Execution time in comparison with the number of storage sites in case of initial distribution

Fig. 5.

Comparison of two Pareto fronts during redistribution with varying storage sites (Color figure online)

Furthermore, on Figs. 6 and 7, respectively, the influence that the number of evaluations and the size of the solution vector have on the computational performance is presented. In both cases, the number of associated cloud computing instances and storage sites were maintained constant; only the corresponding parameters were increased gradually. The presented results support the assumption of satisfactory scalability, both in a sense of increased number of stored VMIs and number of iterations needed to provide mapping solutions with good quality.

Fig. 6.

Execution time in comparison with the number of evaluations during offline redistribution

Fig. 7.

Execution time in comparison with the size of solution vector during offline redistribution

Lastly, Tables 1 and 2 are providing a comprehensive review of the quality values for the trade-off mapping solutions calculated by the redistribution module. Moreover, a comparison has been presented with a set of mapping solutions determined by using “round robin” mapping model for storing VMIs in the federation. The statistical significance of the results has been analyzed by applying ANOVA test, which has shown significant difference between the proposed algorithm and the “round robin” mapping strategy, both in respect with the cost and performance objective. The cost objective has been calculated based on the publicly provided price list for storing data in the Cloud by Amazon. The performance objective has been modelled based on the reported communication performance measures for 10 Gbit and 1 Gbit Ethernet [7]. For readability reasons, the bandwidth values, were converted to delivery time needed for 1 Mbit of data to be transferred from the source to the destination.

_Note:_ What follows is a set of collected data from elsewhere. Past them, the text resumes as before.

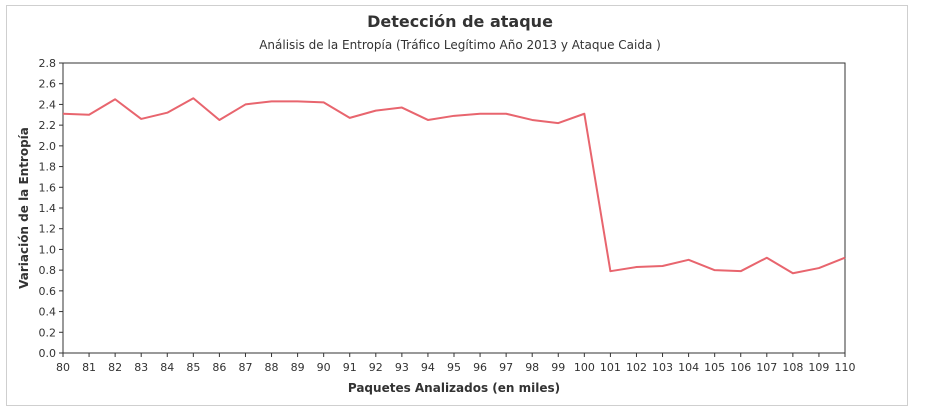 The image size is (937, 418). What do you see at coordinates (636, 368) in the screenshot?
I see `x-tick-label: 102` at bounding box center [636, 368].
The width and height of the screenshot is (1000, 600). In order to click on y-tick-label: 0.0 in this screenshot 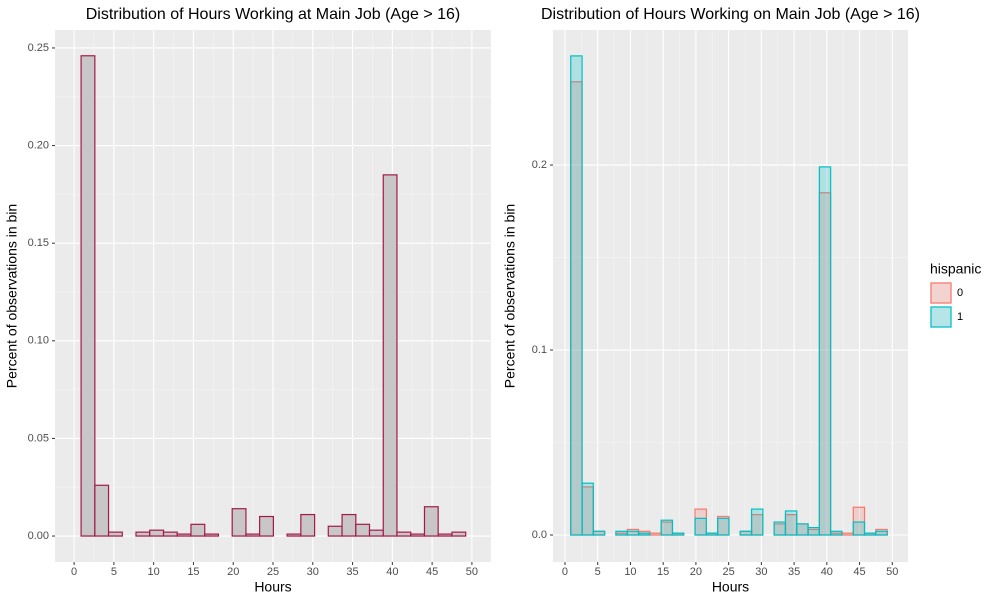, I will do `click(540, 535)`.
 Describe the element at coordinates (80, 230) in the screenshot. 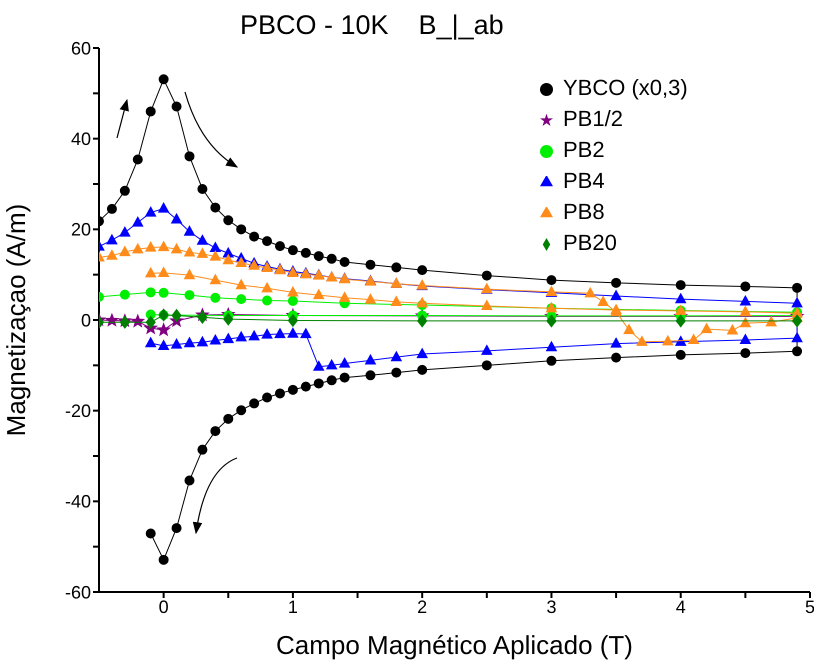

I see `y-tick-label: 20` at that location.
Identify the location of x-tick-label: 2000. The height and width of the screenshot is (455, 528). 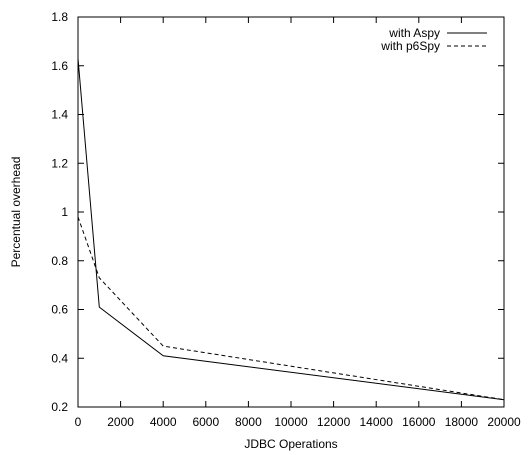
(120, 422).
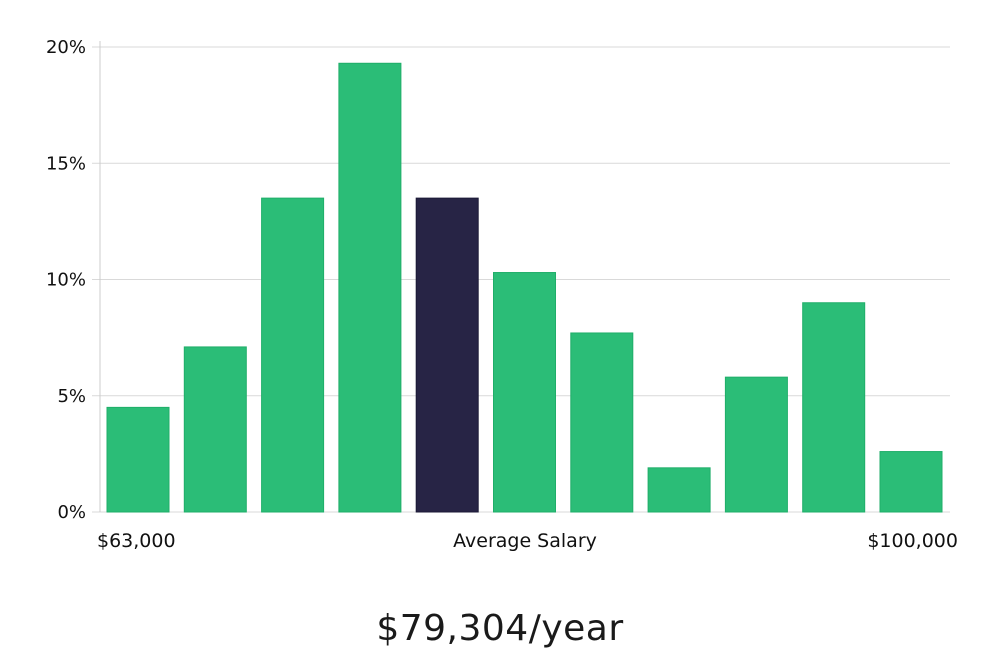 The width and height of the screenshot is (1000, 660). Describe the element at coordinates (136, 541) in the screenshot. I see `x-min-label: $63,000` at that location.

Table 1. Comparison of the offline VMI redistribution module with “round robin” strategy for the performance objective (represented as required time to transfer 1 Mbit of data).

With respect to the parameters of the evolutionary algorithms, we have used a population of 1000 individuals, that iterates from 1 to 6 generations across populations. Every single individual (solution vector) is comprised of 1000 chromosomes, thus inducing mapping solutions for 1000 VMIs. Taking into account the results obtained in preliminary experiments, we have used simulated single point crossover with a crossover probability of 0.9, a mutation probability equal to 1/n (n is the number of decision variables). The results indicate very high efficiency of the redistribution module, as it can provide better quality mapping solutions, especially in regards with the performance objective.

Table 2. Comparison of the offline VMI redistribution module with “round robin” strategy for the cost objective.

5 Conclusion and Future Work

In this paper a novel approach for multi-objective optimization of the distribution of VMIs, as an essential storage resources, across distributed repositories in federated Cloud environment has been proposed. The research work has resulted in development of a optimization framework that exploits multiple different factors, such as communication performance requirements, VMI use patterns, and structure of images, in order to optimize the distribution and placement of VMI across distributed repositories and to significantly lower their provisioning time for complex resource requests and for executing the user applications. The optimization framework has been evaluated based on synthetic simulation benchmark. As our research deals with the implementation of a combinatorial multi-objective problem, where the main incentive is to find the proper mapping of VMIs across storage sites, we present an experimental results that demonstrate the ability of our approach to provide an adequate VMI distribution across federated repositories.

There are multiple opportunities for future work in this research field. Novel heuristic algorithms can be implemented to further improve the performance and quality of the redistribution process. Furthermore, lightweight optimization algorithms can be utilized for performing time sensitive fine-grained optimization of the distribution of the VMIs and the associated data-sets during application execution.